Once upon a time there were people. And then there were children and Judaism. After a few generations, a wise rabbi noticed that some adults are bad people, like murderers or pagans, and others were good people, like fellow rabbis, blacksmiths, or moneylenders.
And he noticed that as young children he couldn't see any critical difference in people. He couldn't predict who would turn out good, and who would turn out bad. He guessed that whether a child would be a good or bad person as an adult was not yet determined when they were still a child.
He tried preaching to people. He told them about how to be good people. He found very little success preaching to bad adults, but he found that in a controlled, double blind study the children he preached to turned out to be good adults at a much higher rate than children in a pagan control group.
And thus our Rabbi determined that human actions play a role in whether children grow up to be virtuous or wicked. But he wanted to help everyone, and some of the children he helped still turned out badly. What was going on? He needed an explanation.

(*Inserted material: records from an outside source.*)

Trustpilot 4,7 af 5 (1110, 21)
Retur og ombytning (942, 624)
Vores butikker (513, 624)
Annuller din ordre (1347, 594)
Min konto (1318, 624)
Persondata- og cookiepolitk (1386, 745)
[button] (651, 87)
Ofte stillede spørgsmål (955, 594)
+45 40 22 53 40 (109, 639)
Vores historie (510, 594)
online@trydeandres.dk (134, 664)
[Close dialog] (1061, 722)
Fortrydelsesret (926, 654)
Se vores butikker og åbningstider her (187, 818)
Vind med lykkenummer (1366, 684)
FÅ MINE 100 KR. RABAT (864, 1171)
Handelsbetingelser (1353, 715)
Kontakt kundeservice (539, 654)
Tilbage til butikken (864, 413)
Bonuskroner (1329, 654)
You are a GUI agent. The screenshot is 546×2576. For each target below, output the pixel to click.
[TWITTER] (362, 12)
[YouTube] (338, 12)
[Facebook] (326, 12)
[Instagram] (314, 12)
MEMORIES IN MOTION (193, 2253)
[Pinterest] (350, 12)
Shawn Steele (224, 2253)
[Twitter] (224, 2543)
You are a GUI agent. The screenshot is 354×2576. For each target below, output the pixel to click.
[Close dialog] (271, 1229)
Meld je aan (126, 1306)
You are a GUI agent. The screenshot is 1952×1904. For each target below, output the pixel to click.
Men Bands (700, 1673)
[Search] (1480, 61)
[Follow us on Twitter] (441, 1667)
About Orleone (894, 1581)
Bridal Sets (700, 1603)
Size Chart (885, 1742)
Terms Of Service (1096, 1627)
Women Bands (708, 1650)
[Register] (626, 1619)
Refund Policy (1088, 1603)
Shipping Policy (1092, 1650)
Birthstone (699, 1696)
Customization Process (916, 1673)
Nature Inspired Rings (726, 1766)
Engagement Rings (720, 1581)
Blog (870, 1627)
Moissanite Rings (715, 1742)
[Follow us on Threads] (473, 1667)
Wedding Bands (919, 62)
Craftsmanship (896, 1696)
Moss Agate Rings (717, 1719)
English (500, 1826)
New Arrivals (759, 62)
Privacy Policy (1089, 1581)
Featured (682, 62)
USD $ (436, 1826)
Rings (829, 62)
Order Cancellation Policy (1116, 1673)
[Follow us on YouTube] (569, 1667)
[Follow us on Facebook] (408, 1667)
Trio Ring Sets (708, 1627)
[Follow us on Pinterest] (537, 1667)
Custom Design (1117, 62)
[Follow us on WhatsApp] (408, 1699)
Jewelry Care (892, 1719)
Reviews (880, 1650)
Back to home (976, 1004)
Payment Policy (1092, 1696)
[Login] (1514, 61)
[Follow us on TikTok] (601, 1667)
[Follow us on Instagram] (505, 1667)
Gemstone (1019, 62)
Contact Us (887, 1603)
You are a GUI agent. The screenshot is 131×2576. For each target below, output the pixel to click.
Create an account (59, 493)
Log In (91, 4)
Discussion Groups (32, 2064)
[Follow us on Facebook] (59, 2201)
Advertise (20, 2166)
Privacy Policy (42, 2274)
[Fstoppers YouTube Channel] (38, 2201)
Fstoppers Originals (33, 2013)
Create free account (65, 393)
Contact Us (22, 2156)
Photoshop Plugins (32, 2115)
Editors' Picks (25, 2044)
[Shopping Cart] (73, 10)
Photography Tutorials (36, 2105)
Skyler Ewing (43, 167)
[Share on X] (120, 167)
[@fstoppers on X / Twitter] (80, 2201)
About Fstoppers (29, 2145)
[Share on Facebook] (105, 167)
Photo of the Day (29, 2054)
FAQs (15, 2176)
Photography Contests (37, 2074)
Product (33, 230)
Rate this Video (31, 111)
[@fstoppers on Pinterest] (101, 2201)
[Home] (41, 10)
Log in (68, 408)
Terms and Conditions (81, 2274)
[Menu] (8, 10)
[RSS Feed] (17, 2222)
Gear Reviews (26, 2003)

He came up with the explanation that it is within a person's power to turn out either way, and they are able to choose which way they want to be. He found that the world made more sense taking into account this explanation. He found the explanation helped him and did not create any worse problems than he had before. He concluded that the explanation, while it may not be perfect, had content. There was something good about it.
Over the generations the idea of free will was refined. For example, people noticed that adults sometimes can make choices and change themselves. And they noticed that people get more than one choice in their whole life. And they noticed that the concept can be applied to simple things like "choosing" a flavor of ice cream. They also noticed that it sometimes may not apply; they noticed factors that can make it hard to choose; and they noticed factors that reliably make most exposed people turn out in a certain way.
Eventually, by the year 2008, the general understanding of free will was quite a bit better than the original, including the understanding of what is and is not an exception. Progress had been made.
If someone wants to say that free will is a bad concept, he needs to tell a better story. He needs to solve the same problems in a better way. If he wants to replace this story with nothing at all, that is a revolutionary, anti-Popperian approach which is inconsistent with the steady growth of knowledge. We need improved ideas that do a better job of solving our problems. We don't need a bunch of logicians to go on a rampage throwing out any ideas they don't understand well enough to justify, and leaving us to find new solutions from scratch.